Women in Malawi Unite in Fight Against Hunger
Lameck Masina
Voice of America
Feb 11, 2009
Women in Malawi have shown they will work to help the country attain food security if given resources. They are doing this through a movement known as the Coalition of Women Farmers, which is trying to empower women to achieve food security. ActionAid International is funding the effort.
A recent survey by ActionAid Malawi to establish the link between women and hunger has established that the women experience food shortages largely because they are denied access to farm resources.
The report says despite the government’s continuing Targeted Input Subsidy Program, the process is male dominated, and many women, specifically those heading households, are not reached.
It says in some cases, officials have told such women that the computer has skipped their names.
Chandiwira Chisi is in charge of the anti-hunger project at the ActionAid International-Malawi.

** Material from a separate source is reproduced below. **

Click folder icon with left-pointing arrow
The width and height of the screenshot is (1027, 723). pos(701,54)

He says It’s against this background that the NGO emphasizes the effort on the effects on women, “If you look at the root causes of this hunger, you will find there are deep-rooted cultural practices which are coming in from patriarchal tendencies and patrilineal systems that are advancing these behaviors. We also help them [the women] with advocacy skills to enable them [to] engage with traditional authorities on a continuous basis to advance their issues.”
Chisi says the NGO sometimes provides the farmers with fertilisers and start-up seeds.

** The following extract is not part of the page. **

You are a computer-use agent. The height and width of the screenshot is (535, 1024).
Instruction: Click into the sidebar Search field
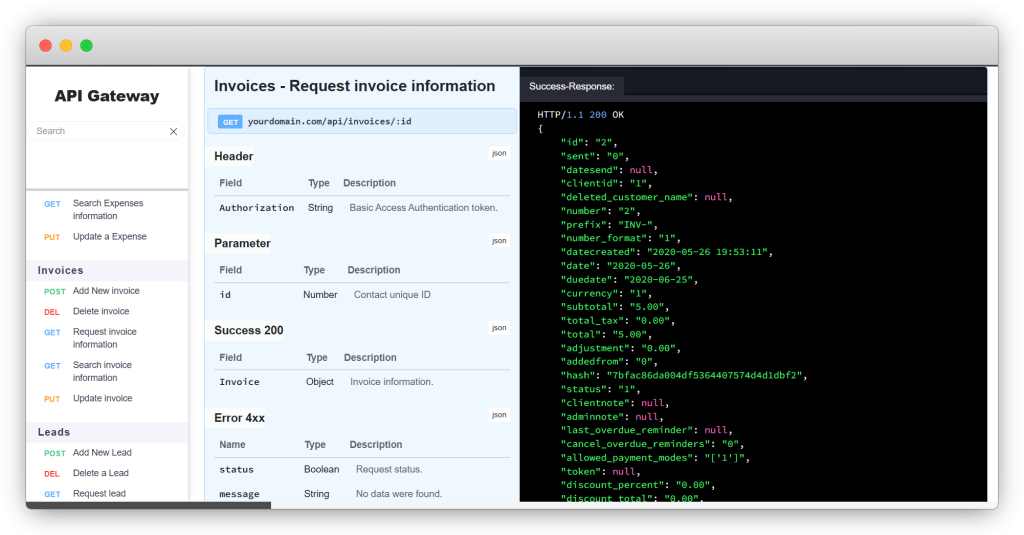(95, 131)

He says his organization has also helped women negotiate with traditional leaders on problems facing women in food production.
“Like currently in Rumphi [a district in northern Malawi] we have cases where women have successfully managed to convince some traditional leaders to allocate them land in their own right as women. It could be [a] small figure but we think it’s a breakthrough. We never thought they would achieve this in a short period of time,” he says.
Nellipie Ntete is the chairperson of the women farmers’ coalition. She says the effort is solving the food shortages at family level, “We encourage women and girls to engage into farming because (they) are the ones most affected by hunger, despite being the ones who takes control of household activities.”
Ntete says about 300 women have benn allocated land now for farming. And the women are encouraged to grow both cash and food crops.
Beatrice Nyirenda is a member of the coalition. She says with proceeds from a rented piece of land on which she grew tobacco she has managed to buy a bicycle and build a four-bedroom house.